Incorrect FTS result with GIN index

From: Artur Dabrowski <ad(at)astec(dot)com(dot)pl>
To: pgsql-general(at)postgresql(dot)org
Subject: Incorrect FTS result with GIN index
Date: 2010-07-15 13:09:30
Message-ID: 29172750.post@talk.nabble.com
Views: Raw Message | Whole Thread | Download mbox | Resend email
Thread:
Lists: pgsql-general pgsql-hackers


Hello,

I was trying to use GIN index, but the results seem be incorrect.

1. QUERY WITHOUT INDEX
select count(*) from search_tab where
(to_tsvector('german', keywords ) @@ to_tsquery('german', 'ee:*')) and
(to_tsvector('german', keywords ) @@ to_tsquery('german', 'dd:*'));

count
-------
123
(1 row)

2. CREATING INDEX
create index idx_keywords_ger on search_tab
using gin(to_tsvector('german', keywords));

3. QUERY WITH INDEX
select count(*) from search_tab where
(to_tsvector('german', keywords ) @@ to_tsquery('german', 'ee:*')) and
(to_tsvector('german', keywords ) @@ to_tsquery('german', 'dd:*'));

count
-------
116
(1 row)

The number of rows is different.

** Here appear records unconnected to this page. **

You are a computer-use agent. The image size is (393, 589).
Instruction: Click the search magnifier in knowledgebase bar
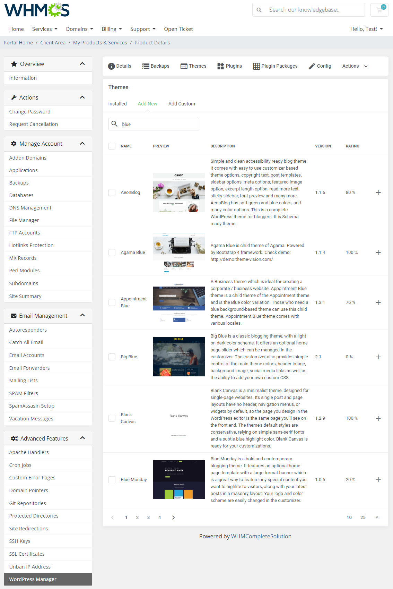point(259,10)
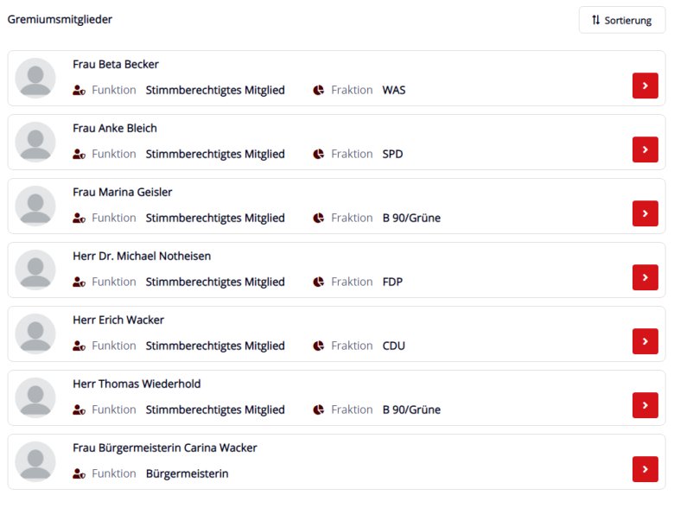Open Frau Beta Becker's red arrow button
Viewport: 674px width, 508px height.
645,86
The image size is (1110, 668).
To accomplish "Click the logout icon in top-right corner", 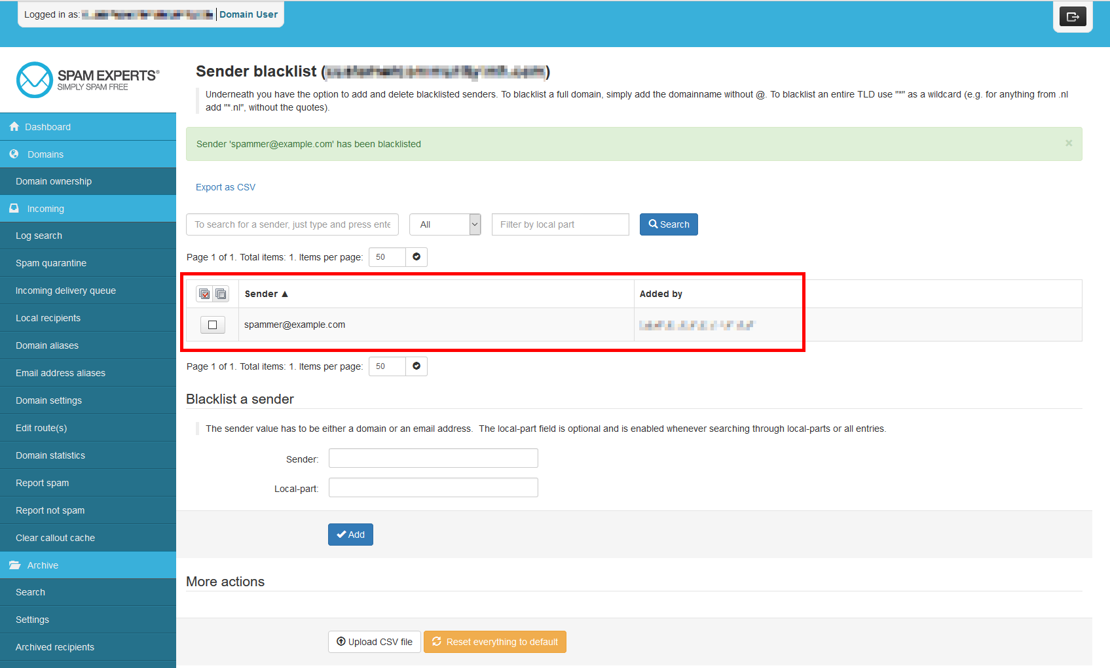I will [1072, 17].
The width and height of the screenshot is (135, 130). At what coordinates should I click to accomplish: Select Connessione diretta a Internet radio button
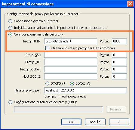(x=10, y=21)
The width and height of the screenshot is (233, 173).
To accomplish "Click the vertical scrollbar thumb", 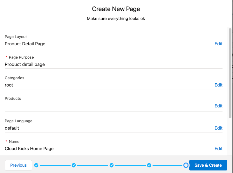I will (x=230, y=73).

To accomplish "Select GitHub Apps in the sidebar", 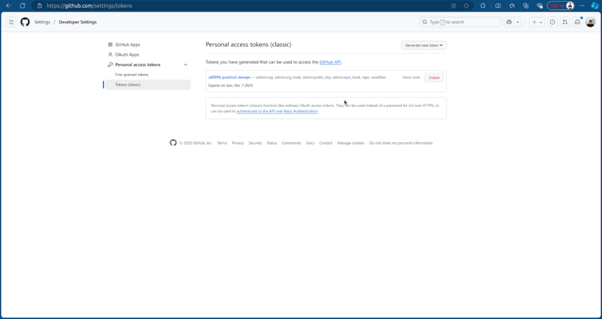I will [128, 45].
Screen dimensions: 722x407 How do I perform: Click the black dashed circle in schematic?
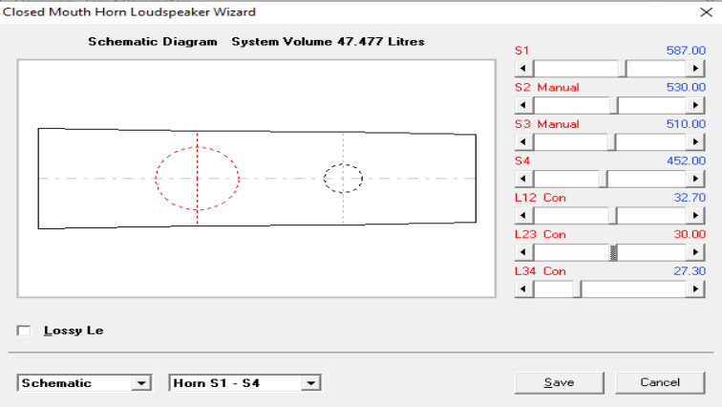click(343, 179)
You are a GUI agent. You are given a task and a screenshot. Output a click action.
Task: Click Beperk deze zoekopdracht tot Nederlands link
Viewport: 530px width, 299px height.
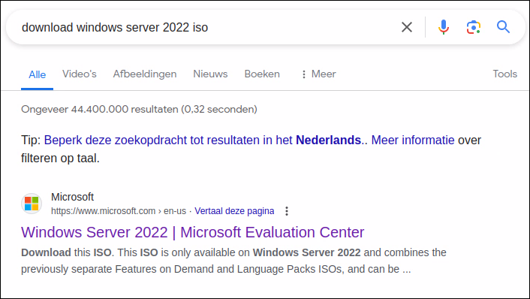pos(203,140)
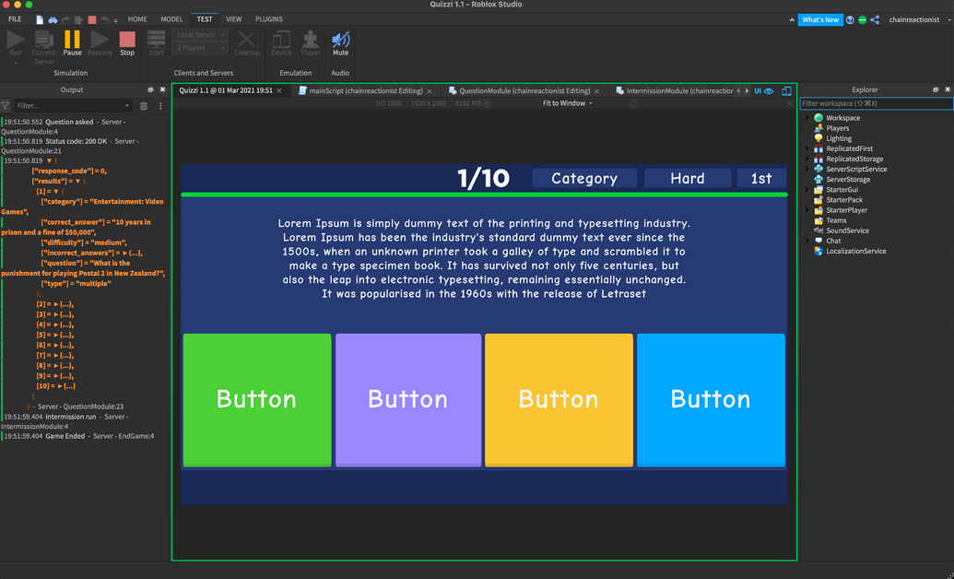Toggle the UI overlay button above the viewport
Image resolution: width=954 pixels, height=579 pixels.
tap(758, 90)
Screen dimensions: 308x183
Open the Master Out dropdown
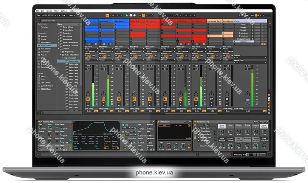(246, 62)
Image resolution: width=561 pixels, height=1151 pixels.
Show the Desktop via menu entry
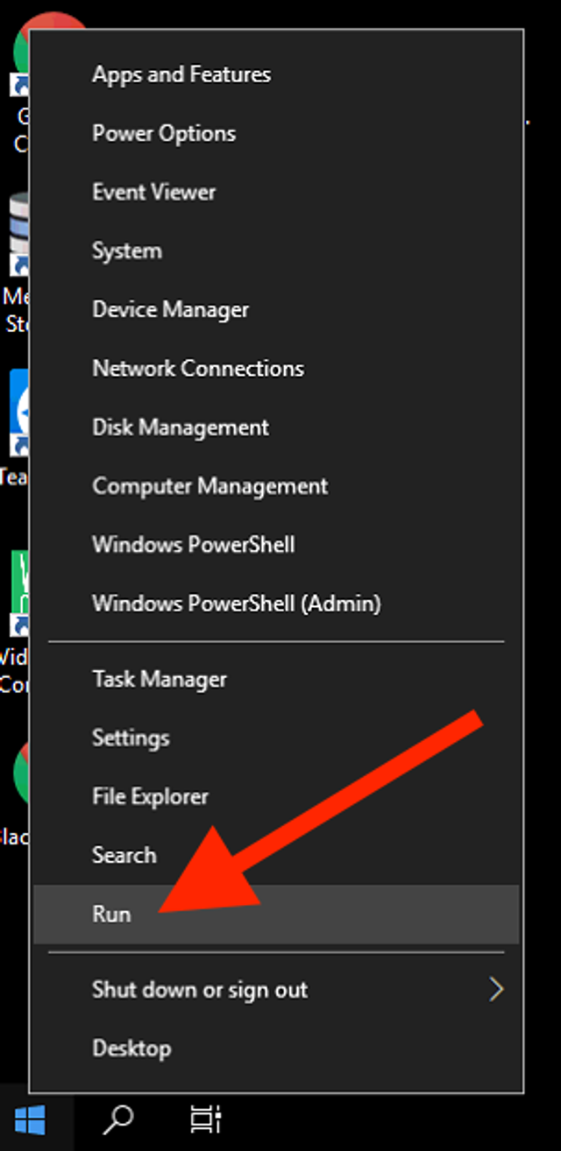click(131, 1049)
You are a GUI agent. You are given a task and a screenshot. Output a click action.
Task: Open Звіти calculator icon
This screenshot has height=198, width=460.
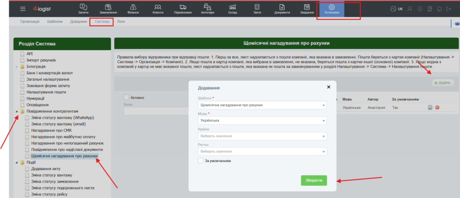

To make things more funny and ensure
problem is not caused by dictionary normalisation:

4. EQUIVALENT QUERY WITH INDEX
select count(*) from search_tab where
(to_tsvector('german', keywords ) @@ to_tsquery('german', 'ee:* & dd:*'));

count
-------
123
(1 row)

I tried the same with simple-based dictionary. The problem is always
reproducible.

Total count of records in my database is 1 006 300 if it matters.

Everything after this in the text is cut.